While such promotion may not seem surprising given the commercialism of such sites, its blurring of the lines between product and producer(s) reflects Gaiman’s larger rhetorical strategy designed to privilege him as the author(ity) of all of his works. Moreover, those readers who get Gaiman’s gaming with such sites (the dimensions of his [and Wolfe’s] parodic walking tour book and its virtual presence) seem to approximate an intimacy with Gaiman’s manipulation (and thereby approximate an intimacy with Gaiman). However, such approximations are integral parts of Gaiman’s strategy as we have seen: they render those who believe in them as appendages for Gaiman to control. Again, the peripherals emerge only in relation to the center: the auteur over the authors/others.
Such exclusivity and denial of the text’s hybridity in favor of hierarchy and stasis run counter to the apparent inclusivity and alterity that Gaiman claims to promote in his texts and life as well as for which he is often celebrated. We can see how Gaiman manipulates that apparent textuality to achieve this delusion only if we keep our own relationship with textuality: we must maintain the polysemic over the author(ized); if we do otherwise, we too will become subject to Gaiman’s author(ity), and thereby become subject to its polyMorpheus perversity.’

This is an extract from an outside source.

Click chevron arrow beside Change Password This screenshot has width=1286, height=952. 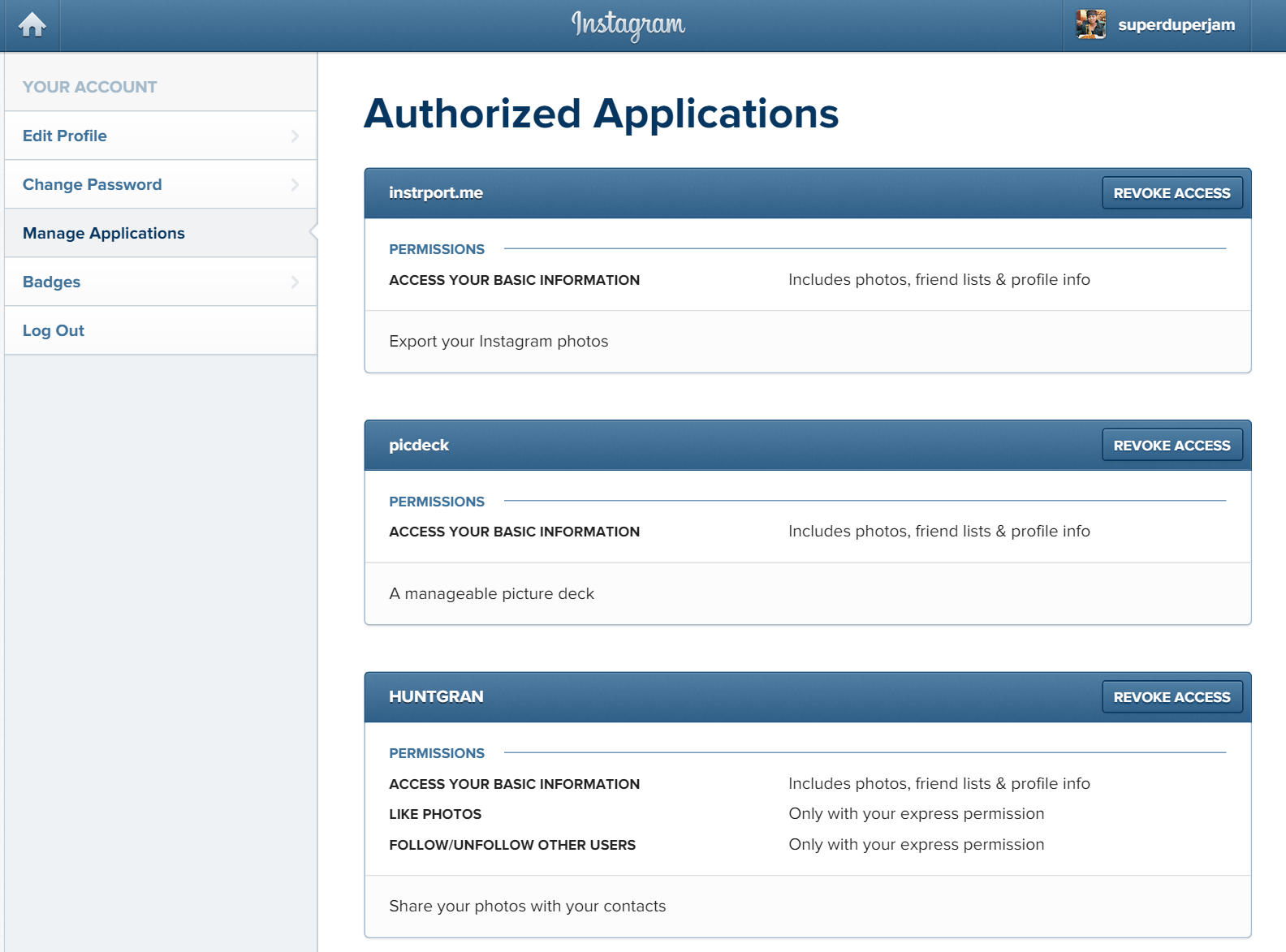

[“BLA and GB Gabbler” (really just a pen name – singular) are the Editor and Narrator behind THE AUTOMATION, vol. 1 of the Circo del Herrero series. They are on facebook, twitter, tumblr, goodreads, and Vulcan’s shit list.]
Other reasons include:
“I didn’t get any Greek and Roman gods in, because at the time I couldn’t convince myself there was any particular reason to bring Greek and Roman gods in. Now, a few years ago I read about the discovery of some ancient Roman coins in the mud of the Ohio River, and they’re definitely ancient Roman coins. There are differences of belief as to whether they were coins that somebody hid there and they got lost or whether they date back 2,000 years. But I don’t need any kind of proof on this. All I need is to be able to point to something in the way I could point to the Egyptian stuff. Now I have something that I can hold onto and go, “Well, there is a case now for ancient Romans knocking around America which gives me the whole panoply of Roman gods, too.”
Having said that, the other reason I never used them was at the time I felt they were overused, and I like the idea of using ones that were a little bit underused and was proud of myself for having done so.”
So is Neil Gaiman saying that, though Greco-Roman gods are “overused” they are not as popular as the Norse? The fact there would be no appearance of them in American Gods seems to imply that Americans don’t favor them as much as Norse–that they do not have as many worshipers to make them relevant or prevalent. Which is illogical due to the the fact that 1) we know more about the Greco-Roman myths and 2) the entire West is built upon or around their mythos (philosophy, the Arts, arguably Christianity). So the reason they aren’t seen in his book seems to imply something about their status. The biggest fan base for Norse myth stems from the comic book craze (read: Thor). I still wouldn’t say it overshadows the following of Greco-Roman gods, though.
It seems like a weak argument — something overlooked when he was trying to build a mythos. He may have highlighted some marginal gods, but at the cost of his mythos.